━━ Available data
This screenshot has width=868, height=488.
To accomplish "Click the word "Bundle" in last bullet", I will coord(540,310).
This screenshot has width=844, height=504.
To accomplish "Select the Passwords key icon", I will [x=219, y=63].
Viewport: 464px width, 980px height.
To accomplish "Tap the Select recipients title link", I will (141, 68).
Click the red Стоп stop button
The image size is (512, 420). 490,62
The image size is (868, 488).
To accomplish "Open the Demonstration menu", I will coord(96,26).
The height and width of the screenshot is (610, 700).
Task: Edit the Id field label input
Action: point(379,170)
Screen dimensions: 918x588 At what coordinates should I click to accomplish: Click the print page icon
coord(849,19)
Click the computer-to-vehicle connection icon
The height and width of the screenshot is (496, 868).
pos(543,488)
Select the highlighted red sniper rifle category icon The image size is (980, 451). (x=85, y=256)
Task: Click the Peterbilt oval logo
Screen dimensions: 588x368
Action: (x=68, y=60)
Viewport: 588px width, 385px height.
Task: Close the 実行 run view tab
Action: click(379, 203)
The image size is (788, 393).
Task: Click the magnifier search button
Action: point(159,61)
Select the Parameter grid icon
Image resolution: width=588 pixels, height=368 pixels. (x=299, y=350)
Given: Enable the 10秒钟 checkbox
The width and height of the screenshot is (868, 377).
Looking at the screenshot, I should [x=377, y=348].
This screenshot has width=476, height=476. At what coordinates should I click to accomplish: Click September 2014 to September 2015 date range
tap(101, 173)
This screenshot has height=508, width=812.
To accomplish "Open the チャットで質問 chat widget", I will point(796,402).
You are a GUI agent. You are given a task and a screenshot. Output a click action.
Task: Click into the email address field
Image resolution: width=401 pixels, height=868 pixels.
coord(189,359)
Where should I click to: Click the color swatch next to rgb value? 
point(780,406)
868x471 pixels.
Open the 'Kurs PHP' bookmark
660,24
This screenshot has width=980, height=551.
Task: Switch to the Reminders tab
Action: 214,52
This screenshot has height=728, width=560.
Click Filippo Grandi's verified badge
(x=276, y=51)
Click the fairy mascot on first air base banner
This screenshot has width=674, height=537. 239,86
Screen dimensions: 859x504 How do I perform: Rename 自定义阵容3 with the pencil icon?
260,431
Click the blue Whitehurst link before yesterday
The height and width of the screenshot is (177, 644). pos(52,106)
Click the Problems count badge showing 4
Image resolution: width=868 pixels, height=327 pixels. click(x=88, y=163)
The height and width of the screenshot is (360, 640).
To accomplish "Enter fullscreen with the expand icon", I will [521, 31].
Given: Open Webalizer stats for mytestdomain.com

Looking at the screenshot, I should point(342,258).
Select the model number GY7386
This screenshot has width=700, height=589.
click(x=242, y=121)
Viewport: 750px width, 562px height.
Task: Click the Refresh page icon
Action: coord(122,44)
━━━━
> _Activity_
Output all entries exactly as given above.

> _The completed task_
This screenshot has width=868, height=488.
To accomplish "Click the word "Bundle" in last bullet", I will coord(540,310).
This screenshot has width=844, height=504.
To accomplish "Select the Passwords key icon", I will [x=219, y=63].
Viewport: 464px width, 980px height.
To accomplish "Tap the Select recipients title link", I will (141, 68).
Click the red Стоп stop button
The image size is (512, 420). 490,62
The image size is (868, 488).
To accomplish "Open the Demonstration menu", I will coord(96,26).
The height and width of the screenshot is (610, 700).
Task: Edit the Id field label input
Action: point(379,170)
Screen dimensions: 918x588 At what coordinates should I click to accomplish: Click the print page icon
coord(849,19)
Click the computer-to-vehicle connection icon
The height and width of the screenshot is (496, 868).
pos(543,488)
Select the highlighted red sniper rifle category icon The image size is (980, 451). (x=85, y=256)
Task: Click the Peterbilt oval logo
Screen dimensions: 588x368
Action: (x=68, y=60)
Viewport: 588px width, 385px height.
Task: Close the 実行 run view tab
Action: click(379, 203)
The image size is (788, 393).
Task: Click the magnifier search button
Action: point(159,61)
Select the Parameter grid icon
Image resolution: width=588 pixels, height=368 pixels. (x=299, y=350)
Given: Enable the 10秒钟 checkbox
The width and height of the screenshot is (868, 377).
Looking at the screenshot, I should [x=377, y=348].
This screenshot has width=476, height=476. At what coordinates should I click to accomplish: Click September 2014 to September 2015 date range
tap(101, 173)
This screenshot has height=508, width=812.
To accomplish "Open the チャットで質問 chat widget", I will point(796,402).
You are a GUI agent. You are given a task and a screenshot. Output a click action.
Task: Click into the email address field
Image resolution: width=401 pixels, height=868 pixels.
coord(189,359)
Where should I click to: Click the color swatch next to rgb value? 
point(780,406)
868x471 pixels.
Open the 'Kurs PHP' bookmark
660,24
This screenshot has width=980, height=551.
Task: Switch to the Reminders tab
Action: 214,52
This screenshot has height=728, width=560.
Click Filippo Grandi's verified badge
(x=276, y=51)
Click the fairy mascot on first air base banner
This screenshot has width=674, height=537. 239,86
Screen dimensions: 859x504 How do I perform: Rename 自定义阵容3 with the pencil icon?
260,431
Click the blue Whitehurst link before yesterday
The height and width of the screenshot is (177, 644). pos(52,106)
Click the Problems count badge showing 4
Image resolution: width=868 pixels, height=327 pixels. click(x=88, y=163)
The height and width of the screenshot is (360, 640).
To accomplish "Enter fullscreen with the expand icon", I will [521, 31].
Given: Open Webalizer stats for mytestdomain.com

Looking at the screenshot, I should point(342,258).
Select the model number GY7386
This screenshot has width=700, height=589.
click(x=242, y=121)
Viewport: 750px width, 562px height.
Task: Click the Refresh page icon
Action: coord(122,44)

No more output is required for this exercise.